Render React components inside your ember templates:

<XReact::Root>
  <XReact @component={{this.Form}} @props={{hash onSubmit=this.handleSubmit}}>
    <label for='first-name'>{{t 'my-form.first-name'}}</label>
    <XReact
      @component={{this.TextField}}
      @props={{hash id='first-name' name='first-name'}}
    />
    <XReact @component={{this.Button}} @props={{hash type='submit'}}>
      {{t 'my-form.submit'}}
    </XReact>
  </XReact>
</XReact::Root>

Features

✅ Supports nested React components and composition

✅ Supports React Context

✅ Low runtime footprint: XReact components are transformed into react components at build time !

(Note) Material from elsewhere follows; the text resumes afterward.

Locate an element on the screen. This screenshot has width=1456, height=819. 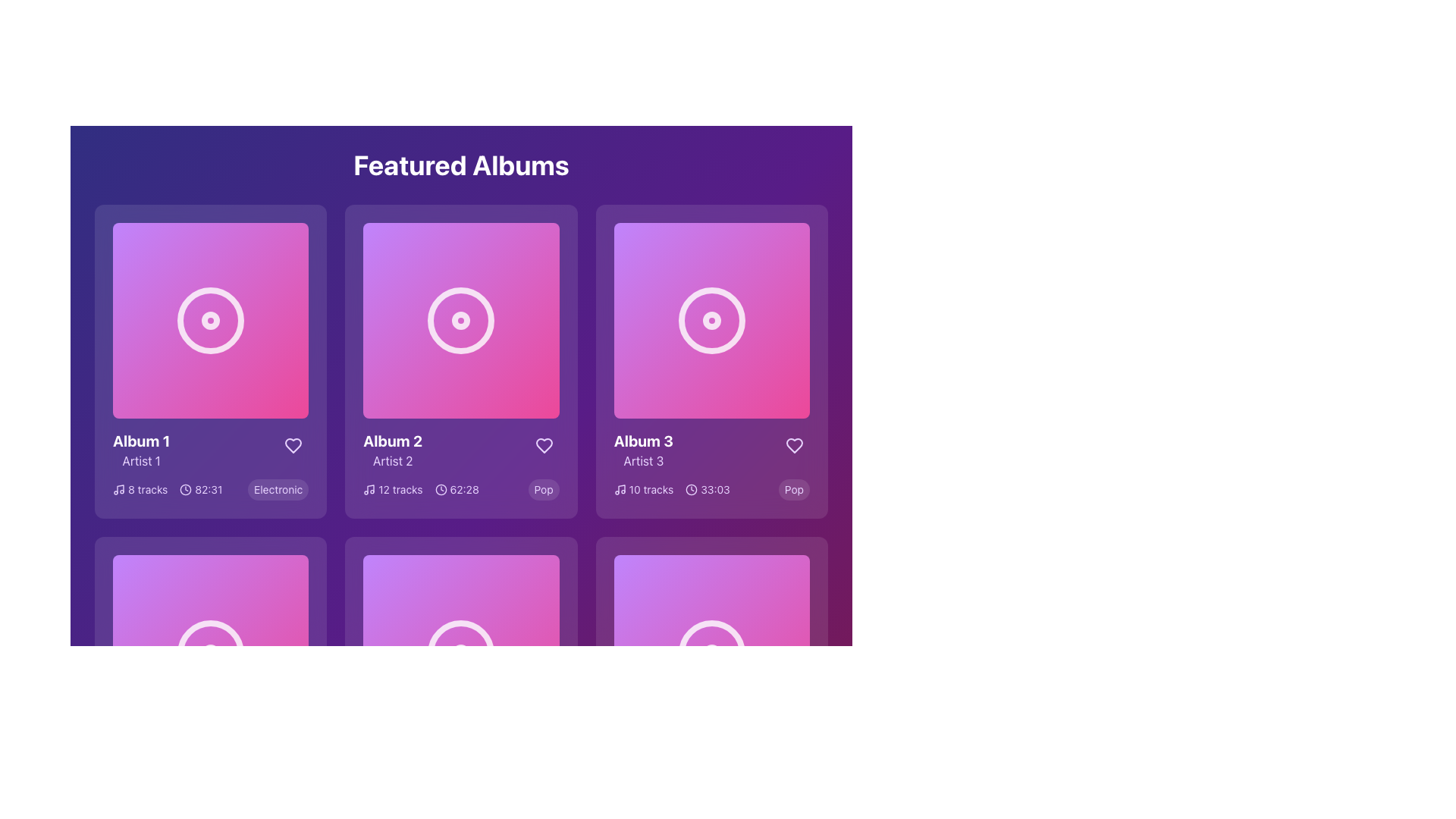
the circular icon with a disc-like design, featuring a smaller filled circular center and a hollow circular border, located at the center of the fourth card in the second row of the grid layout is located at coordinates (210, 652).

✅ Use ember and react features together: Conditional components in a {{#if}} block, pass @tracked properties in props

✅ Supports DOM elements as children

✅ Props type safety in the template

Limitations

❌ You cannot use the yield keyword inside a XReact component

❌ You cannot have ember components inside XReact components

Compatibility

  • Ember.js v4.12 or above
  • Embroider or ember-auto-import v2

Installation

ember install ember-x-react

Setup

Add the babel plugin in your config:

Most of the transformation logic is made at build time via a babel plugin; Add the plugin in your ember-cli-build.js configuration:

new EmberApp(defaults, {
  babel: {
    plugins: [
      // ...
      require('ember-x-react').buildBabelPlugin(),
    ],
  },
});

or directly in your Babel config file if you enabled useBabelConfig: true

Update your bundler configuration to handle JSX:

if your app is using embroider with webpack, you need to tell webpack how to handle JSX:

rules: [
  // ...
  {
    test: /\.jsx/, // replace or add tsx if you use typescript
    use: {
      loader: 'babel-loader',
      options: {
        presets: [
          // Add other presets here if you need Typescript support for example
          ['@babel/preset-react', { runtime: 'automatic' }],
        ],
      },
    },
  },
];

Usage

Simple usage

import XReactRoot from 'ember-x-react/components/x-react/root';
import XReact from 'ember-x-react/components/x-react';
import MyButton from './my-button.tsx';

export default class MyForm extends Component {

  ...

  get isFormPending() {
    return this.submitTask.isPending;
  }

  <template>
    <form>
      <MyEmberDropdown />
      <XReact::Root>
        <XReact @component={{MyButton}} @props={{hash isPending=this.isFormPending}}>
          {{#if this.isFormPending}}
            Submitting ...
          {{else}}
            Submit
          {{/if}}
        </XReact>
      </XReact::Root>
    </form>
  </template>
}

What about context providers ?

The components passed to XReact can be any valid React components, this means you can just do:

<template>
  <XReact::Root>
    <XReact @component={{MyIntlProvider}}>
      <XReact @component={{FormattedMessage}} @props={{id="hello.world"}} />
    </XReact>
  </XReact::Root>
</template>

Usage with HBS templates

Create a backing component class for your HBS template, then add the React component as a property of this class:

import { MyButton } from './my-button.tsx';

export default MyEmberComponent extends Component {
  myReactButton = MyButton;
}

Then, you can render your react component by referencing the class property:

<XReact @component={{this.myReactButton}} />

Contributing

See the Contributing guide for details.

License

This project is licensed under the MIT License.